What is expected »
Render every line of the records below as a JSON list of strings, one string per line, with blank lines omitted and the pictures left out.

[START]

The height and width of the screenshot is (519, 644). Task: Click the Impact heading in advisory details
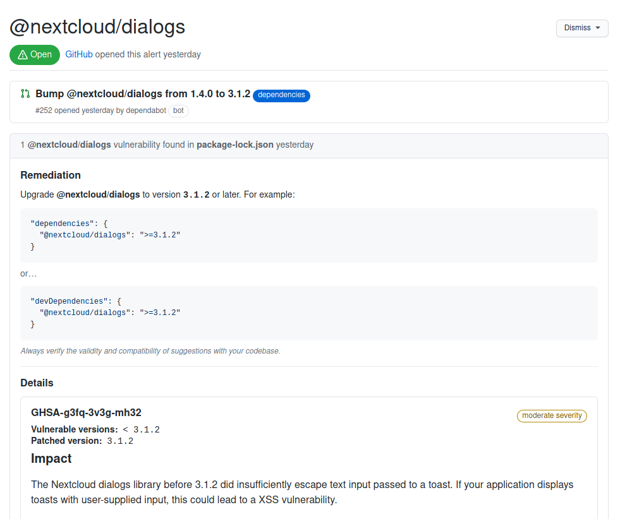[x=51, y=458]
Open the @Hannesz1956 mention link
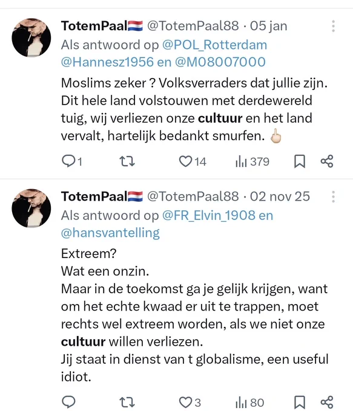The width and height of the screenshot is (353, 411). pos(107,62)
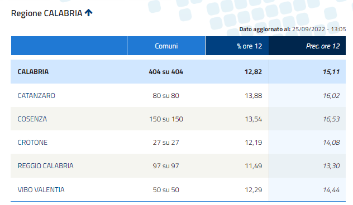The image size is (353, 205).
Task: Click the 150 su 150 cell for Cosenza
Action: (x=166, y=119)
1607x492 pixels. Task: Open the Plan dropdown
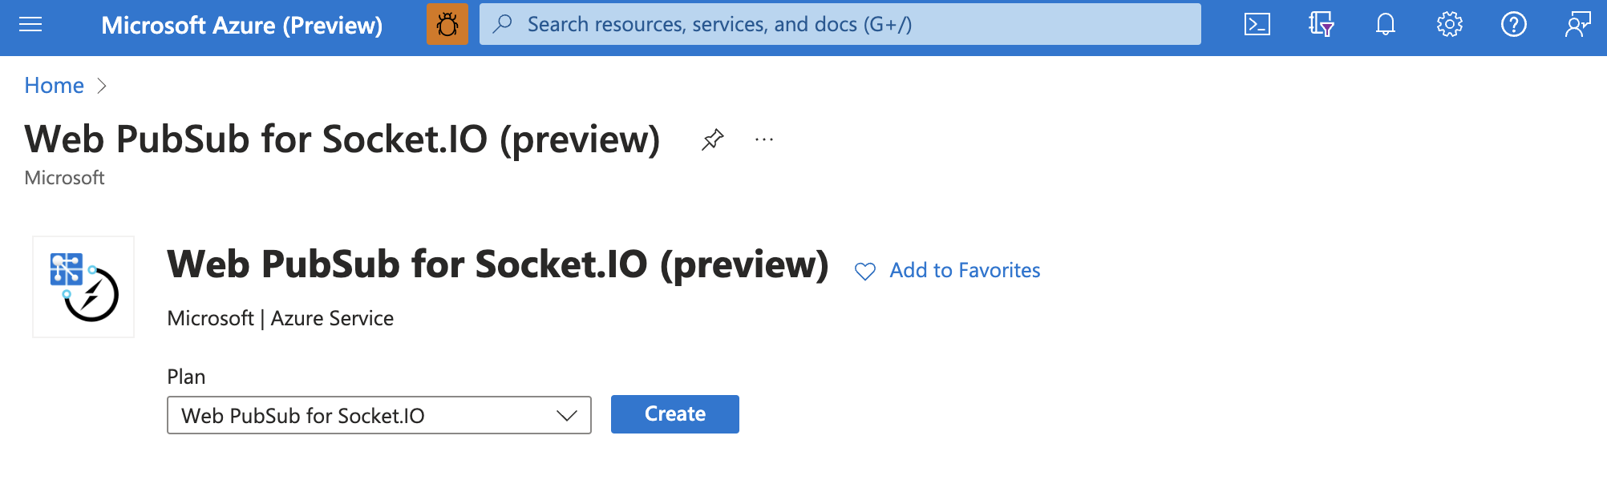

[END]

Exercise response »
[
  "The height and width of the screenshot is (519, 644). Task: Click the Impact heading in advisory details",
  "[x=51, y=458]",
  "Open the @Hannesz1956 mention link",
  "The width and height of the screenshot is (353, 411). pos(107,62)",
  "The image size is (353, 205).",
  "Task: Click the 150 su 150 cell for Cosenza",
  "Action: (x=166, y=119)",
  "1607x492 pixels. Task: Open the Plan dropdown"
]